---------- DATA FOR THE TASK ----------

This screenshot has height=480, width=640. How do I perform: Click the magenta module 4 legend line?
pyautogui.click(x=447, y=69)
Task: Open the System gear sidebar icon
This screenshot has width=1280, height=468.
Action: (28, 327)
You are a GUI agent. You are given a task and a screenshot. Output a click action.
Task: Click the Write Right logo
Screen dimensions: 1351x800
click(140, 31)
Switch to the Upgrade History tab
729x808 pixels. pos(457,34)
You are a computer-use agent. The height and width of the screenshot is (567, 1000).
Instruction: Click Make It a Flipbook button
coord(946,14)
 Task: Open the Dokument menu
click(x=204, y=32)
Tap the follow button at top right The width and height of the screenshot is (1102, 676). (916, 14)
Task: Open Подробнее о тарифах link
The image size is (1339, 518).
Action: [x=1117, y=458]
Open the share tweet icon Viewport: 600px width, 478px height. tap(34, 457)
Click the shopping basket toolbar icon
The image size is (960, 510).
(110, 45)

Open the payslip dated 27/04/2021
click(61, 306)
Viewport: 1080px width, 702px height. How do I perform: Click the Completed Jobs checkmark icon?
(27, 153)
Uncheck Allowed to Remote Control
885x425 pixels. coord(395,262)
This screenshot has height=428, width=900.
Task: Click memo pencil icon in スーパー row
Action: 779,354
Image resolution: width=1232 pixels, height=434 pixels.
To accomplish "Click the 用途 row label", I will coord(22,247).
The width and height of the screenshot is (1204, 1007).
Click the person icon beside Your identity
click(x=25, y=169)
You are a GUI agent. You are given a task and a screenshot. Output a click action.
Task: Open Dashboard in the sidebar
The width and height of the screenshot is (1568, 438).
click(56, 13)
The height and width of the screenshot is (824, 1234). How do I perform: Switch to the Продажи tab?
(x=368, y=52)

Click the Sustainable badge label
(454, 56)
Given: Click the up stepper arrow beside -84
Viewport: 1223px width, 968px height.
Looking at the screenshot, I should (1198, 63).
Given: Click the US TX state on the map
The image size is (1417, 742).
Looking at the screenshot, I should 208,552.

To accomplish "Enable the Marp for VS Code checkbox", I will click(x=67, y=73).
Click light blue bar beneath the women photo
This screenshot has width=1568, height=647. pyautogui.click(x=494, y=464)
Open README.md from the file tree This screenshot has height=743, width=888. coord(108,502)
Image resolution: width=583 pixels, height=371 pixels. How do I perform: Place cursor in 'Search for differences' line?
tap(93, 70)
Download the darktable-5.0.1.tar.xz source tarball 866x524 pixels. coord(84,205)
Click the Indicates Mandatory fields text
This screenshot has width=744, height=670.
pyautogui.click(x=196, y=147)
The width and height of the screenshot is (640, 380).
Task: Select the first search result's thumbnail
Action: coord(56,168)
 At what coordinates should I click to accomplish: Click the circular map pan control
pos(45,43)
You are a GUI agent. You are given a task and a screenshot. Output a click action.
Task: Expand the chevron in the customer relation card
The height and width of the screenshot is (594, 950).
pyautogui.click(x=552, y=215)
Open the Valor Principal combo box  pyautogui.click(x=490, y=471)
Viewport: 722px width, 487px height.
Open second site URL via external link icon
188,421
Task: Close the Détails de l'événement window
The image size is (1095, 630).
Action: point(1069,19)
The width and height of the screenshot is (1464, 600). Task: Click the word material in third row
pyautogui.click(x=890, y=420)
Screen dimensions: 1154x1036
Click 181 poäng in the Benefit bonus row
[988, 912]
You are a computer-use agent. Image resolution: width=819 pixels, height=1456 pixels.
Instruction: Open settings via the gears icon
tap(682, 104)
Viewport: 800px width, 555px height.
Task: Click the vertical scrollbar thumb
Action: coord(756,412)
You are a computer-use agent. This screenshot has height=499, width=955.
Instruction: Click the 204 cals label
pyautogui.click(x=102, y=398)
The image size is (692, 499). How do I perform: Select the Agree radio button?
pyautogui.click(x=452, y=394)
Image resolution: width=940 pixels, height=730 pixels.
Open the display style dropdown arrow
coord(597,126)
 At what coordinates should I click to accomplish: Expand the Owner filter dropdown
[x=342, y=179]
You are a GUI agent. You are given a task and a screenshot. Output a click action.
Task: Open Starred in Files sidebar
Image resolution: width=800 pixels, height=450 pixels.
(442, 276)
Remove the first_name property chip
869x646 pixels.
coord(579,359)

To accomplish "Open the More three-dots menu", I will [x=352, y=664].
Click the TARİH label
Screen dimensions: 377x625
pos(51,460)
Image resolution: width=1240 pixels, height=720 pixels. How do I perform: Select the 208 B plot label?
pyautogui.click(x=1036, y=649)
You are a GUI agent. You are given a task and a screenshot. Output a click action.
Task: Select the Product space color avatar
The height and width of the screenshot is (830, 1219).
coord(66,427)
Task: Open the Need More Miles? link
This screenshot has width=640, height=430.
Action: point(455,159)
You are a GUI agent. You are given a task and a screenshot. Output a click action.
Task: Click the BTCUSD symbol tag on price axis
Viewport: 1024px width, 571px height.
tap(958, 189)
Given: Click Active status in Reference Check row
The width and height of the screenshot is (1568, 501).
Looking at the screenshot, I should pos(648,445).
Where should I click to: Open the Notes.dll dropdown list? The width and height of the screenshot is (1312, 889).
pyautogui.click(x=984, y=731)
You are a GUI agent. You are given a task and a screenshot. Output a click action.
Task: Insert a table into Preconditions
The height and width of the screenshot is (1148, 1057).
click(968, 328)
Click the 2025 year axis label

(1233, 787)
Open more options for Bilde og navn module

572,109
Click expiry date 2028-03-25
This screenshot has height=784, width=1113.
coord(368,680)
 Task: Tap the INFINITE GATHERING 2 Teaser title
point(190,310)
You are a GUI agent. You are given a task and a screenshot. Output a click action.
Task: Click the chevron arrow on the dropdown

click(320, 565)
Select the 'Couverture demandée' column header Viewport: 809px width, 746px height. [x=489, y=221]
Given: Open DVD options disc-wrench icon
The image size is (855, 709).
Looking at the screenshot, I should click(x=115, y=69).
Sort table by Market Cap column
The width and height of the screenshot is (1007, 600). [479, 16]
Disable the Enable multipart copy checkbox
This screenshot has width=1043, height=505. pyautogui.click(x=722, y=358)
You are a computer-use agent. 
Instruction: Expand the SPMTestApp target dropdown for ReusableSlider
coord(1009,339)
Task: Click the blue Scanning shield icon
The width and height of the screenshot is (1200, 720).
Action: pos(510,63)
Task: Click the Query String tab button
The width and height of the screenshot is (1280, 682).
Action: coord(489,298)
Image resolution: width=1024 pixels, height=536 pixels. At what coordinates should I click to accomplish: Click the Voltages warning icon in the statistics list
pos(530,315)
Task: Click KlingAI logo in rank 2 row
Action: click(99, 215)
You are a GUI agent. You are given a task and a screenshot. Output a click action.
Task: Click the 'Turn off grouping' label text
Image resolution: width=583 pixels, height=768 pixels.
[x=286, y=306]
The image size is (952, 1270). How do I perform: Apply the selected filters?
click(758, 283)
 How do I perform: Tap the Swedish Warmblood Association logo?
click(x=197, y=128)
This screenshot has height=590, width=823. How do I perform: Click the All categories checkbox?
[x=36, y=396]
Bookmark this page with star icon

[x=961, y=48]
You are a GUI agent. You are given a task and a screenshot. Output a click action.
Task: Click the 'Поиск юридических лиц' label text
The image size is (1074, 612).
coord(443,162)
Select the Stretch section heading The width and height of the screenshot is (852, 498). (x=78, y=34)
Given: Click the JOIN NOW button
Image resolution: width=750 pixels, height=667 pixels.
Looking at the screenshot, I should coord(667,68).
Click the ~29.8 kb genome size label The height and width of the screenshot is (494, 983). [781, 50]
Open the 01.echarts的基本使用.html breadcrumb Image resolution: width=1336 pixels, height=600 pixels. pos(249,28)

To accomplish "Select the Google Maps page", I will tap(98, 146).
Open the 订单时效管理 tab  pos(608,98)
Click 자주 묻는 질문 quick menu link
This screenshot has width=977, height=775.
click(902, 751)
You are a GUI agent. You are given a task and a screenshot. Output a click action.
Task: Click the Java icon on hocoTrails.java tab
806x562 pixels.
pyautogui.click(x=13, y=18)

----------

→ PROBLEM REQUIREMENTS
Looking at the data above, return every line from the one with "Instruction: Open settings via the gears icon" down to the one with "You are a computer-use agent. This", exactly and inclusively.

→ SOLUTION
Instruction: Open settings via the gears icon
tap(682, 104)
Viewport: 800px width, 555px height.
Task: Click the vertical scrollbar thumb
Action: coord(756,412)
You are a computer-use agent. This screenshot has height=499, width=955.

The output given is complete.